The rate of reduction in recurrent government expenditure will increase from one percent to two percent in the 2025-26 fiscal year, with this arrangement extended for two additional years until 2027-28.
Cumulatively, taking into account the one percent cut in 2024-25, the total reduction will amount to seven percent, saving about HK$3.9 billion in 2024-25, HK$11.7 billion in 2025-26, HK$19.5 billion in 2026-27, and HK$27.3 billion in 2027-28 compared to recurrent expenditure in 2023-24.
“All bureaus and departments have been instructed to review their priorities and deliver public services more cost-effectively through internal consolidation, procedural streamlining, and technological innovation,” Chan added.
The Audit Commission will conduct workshops for senior management to share best practices in fiscal prudence and optimal resource use, based on its value-for-money audits.
To ensure the procurement of quality goods and services at reasonable prices, the Financial Services and the Treasury Bureau will review and enhance the government’s procurement regime, with new arrangements anticipated by mid-2025.
Relevant bureaus will also assess expenditures in social welfare, healthcare, and education, each exceeding HK$100 billion in recurrent spending this fiscal year, focusing on resource optimization and sustainability amid demographic changes in Hong Kong.

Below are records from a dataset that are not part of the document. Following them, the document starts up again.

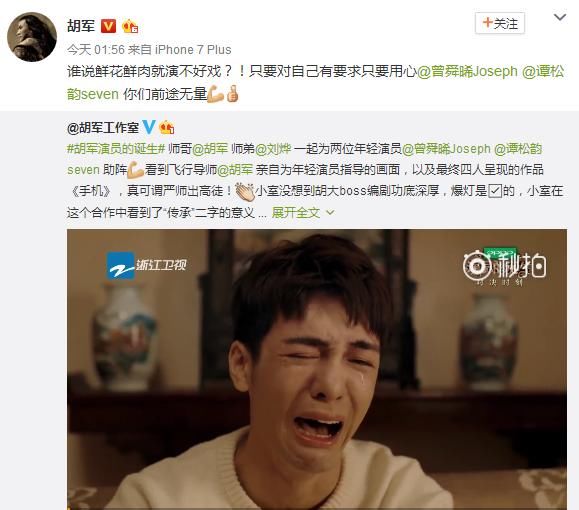The image size is (579, 510).
Task: Open the post timestamp 今天 01:56
Action: pos(96,49)
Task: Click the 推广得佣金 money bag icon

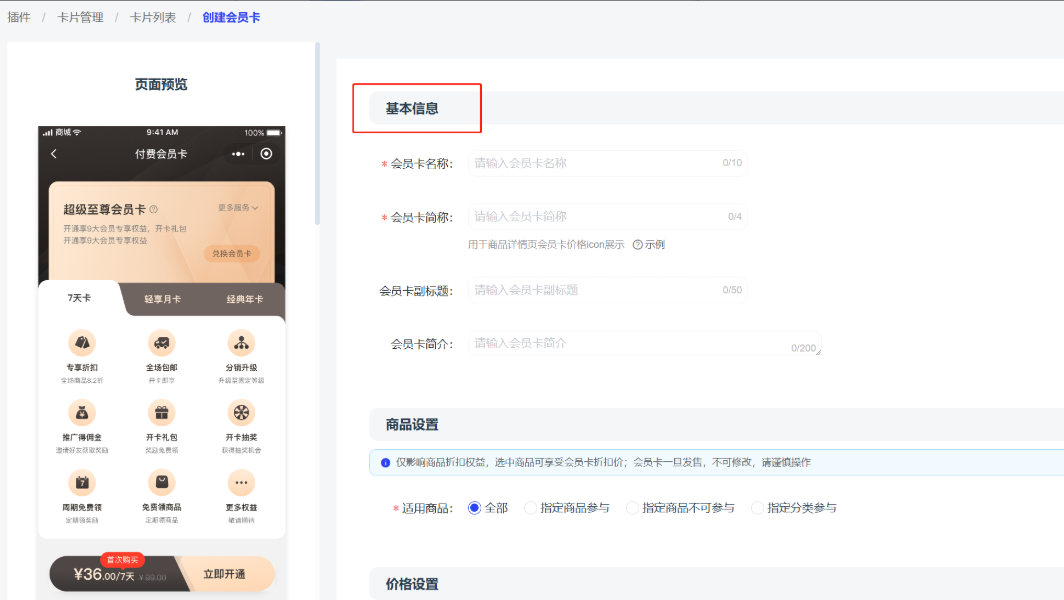Action: point(82,412)

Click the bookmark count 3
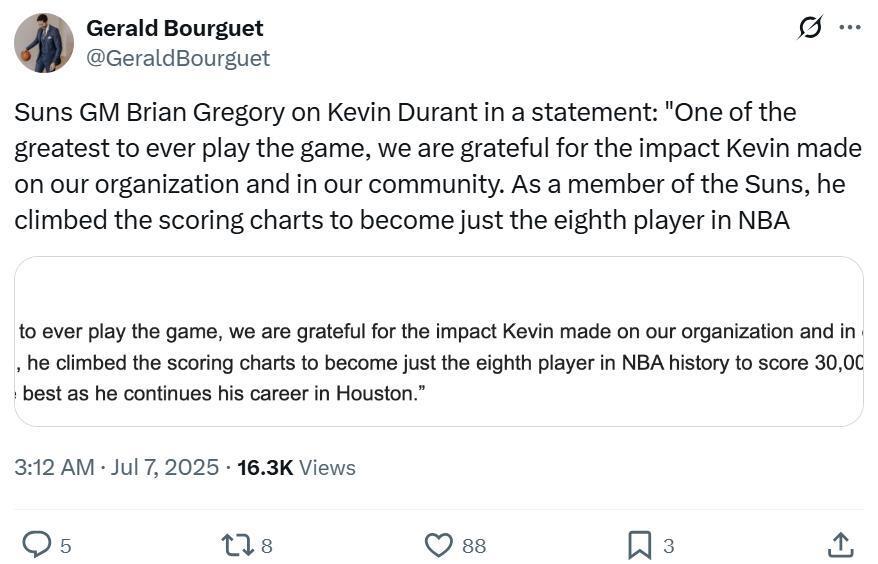[x=669, y=546]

Sources indicated that the two percent reduction in recurrent expenditure is deemed "appropriate," assuring that expenditures on programs like Comprehensive Social Security Assistance and the Old Age Living Allowance will remain intact.
The plan is to implement the post cuts uniformly across all departments, with each bureau required to submit a reduction list to the Civil Service Bureau by the second quarter of this year.
The first round of cuts is scheduled for April next year, with department heads tasked with determining specific reductions.
When asked about the potential contribution of post reductions to the treasury, sources admitted it was "too early to tell" and could not provide specific figures.
They clarified that there are no plans to introduce a "voluntary quit scheme."
Sources noted that past civil service pay adjustments necessitated a pay trend survey and the approval of the Chief Executive in Council, but this year's early announcement in the budget makes the survey less relevant. They expressed confidence that this decision would not negatively impact civil service morale.
Describing the early announcement as an unconventional move, sources stated it aligns with the national call for innovation and adaptability in governance.
They emphasized that the decision strikes a balance between stringent public expenditure control, civil service morale, and effects on the private market.
The early announcement is intended to allow civil servants to prepare, mitigating uncertainties that could harm morale.
Delaying the announcement could have drawn criticism for indecisiveness.
Regarding the possibility of further pay freezes or cuts next year, sources indicated that such decisions would depend on the economic situation and refrained from providing further comments.
They dismissed concerns that the pay freeze would impact the private market, asserting that "individual employers' decisions on employee salaries are their own."